6 Lessons for Forest Use and Conservation

The reconstructed history of growth releases in Pyrenean silver-fir forests suggests that dieback is the product of both predisposing and inciting factors (sensu Manion 1981) such as historical logging and warming-induced drought stress, respectively. Historical land-use changes have persistent effects on forest dynamics on decadal and even millennial time scales (Dupouey et al. 2002).
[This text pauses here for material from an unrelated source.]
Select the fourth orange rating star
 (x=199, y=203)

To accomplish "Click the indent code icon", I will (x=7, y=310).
However, historical legacies have not always been considered when explaining the causes of forest dieback; although several authors have illustrated how changes in management cause over-stocking and increase tree-to-tree competition for water making tree species, including firs, more susceptible to drought-induced damage (Becker et al. 1989; see some cases in the reviews by Allen et al. 2010, 2015).
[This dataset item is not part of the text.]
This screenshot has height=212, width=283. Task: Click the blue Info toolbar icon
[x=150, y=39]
The Pyrenean silver-fir dieback was triggered by pronounced late-summer water deficit (inciting factor) due to the rapid temperature rise observed in the Aragón Pyrenees since the 1980s. Historical logging is the most likely predisposing factor of this dieback process. The geographic pattern of forest dieback was a response to a regional climatic gradient with decreasing summer precipitation westwards, whereas dieback and crown defoliation and growth decline were highest in marginal low-elevation sites. Declining stands were characterised by being mixed forests with silver-fir trees of low size and growth rate. Silver-fir growth is becoming more dependent on previous September climatic conditions which may be connected with changing modes of atmospheric variability affecting the Iberian climate. Finally, I partly concur with Auclair (2005) that some dieback cases might be regarded as an additional disturbance factor of forest dynamics. However, both historical management and warming-induced drought stress are altering these dynamics. First, management might set the stage for forest dieback through the selection of particular trees or cohorts highly vulnerable to climatic stress. Second, inciting climatic stressors as warming-related droughts may become more frequent in a warmer world. Thus, the recurrence and severity of forest dieback episodes may be exacerbated leading to unprecedented growth drops outside the historical range of growth variability (sensu Veblen 2003).
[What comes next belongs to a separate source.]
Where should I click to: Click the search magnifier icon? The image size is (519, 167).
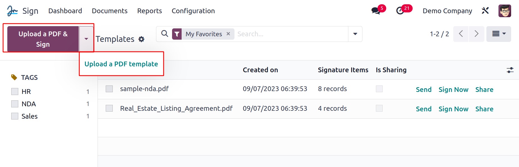tap(165, 34)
To manage mountain forests in a more sustainable way so as to preserve biodiversity and provide ecosystem services including timber production it must be considered that their past use and history constrain their current structure and how they will respond to climate warming. Mountain forests are erroneously perceived as intact and wild ecosystems, but they have been shaped by centuries of exploitation, at least in Europe. If this past use has lead to uniform stands of trees vulnerable to climate warming, more dieback processes are expected across southern European mountains holding the southernmost limits of several tree species as is the case of silver fir in the Pyrenees (Gazol et al. 2015). A more sustainable use and conservation of mountain forests will require managing their structure to make them more resilient and less vulnerable to climate warming. Such management should consider the enhancement of functional and structural diversities which can contribute to increasing forest resilience and promote the post-drought recovery of the most affected forests (Gazol and Camarero 2016). Achieving such effective management measures to prevent or buffer some of the adverse effects of drought-induced dieback or to enhance forest resilience is a challenge for managers and researchers.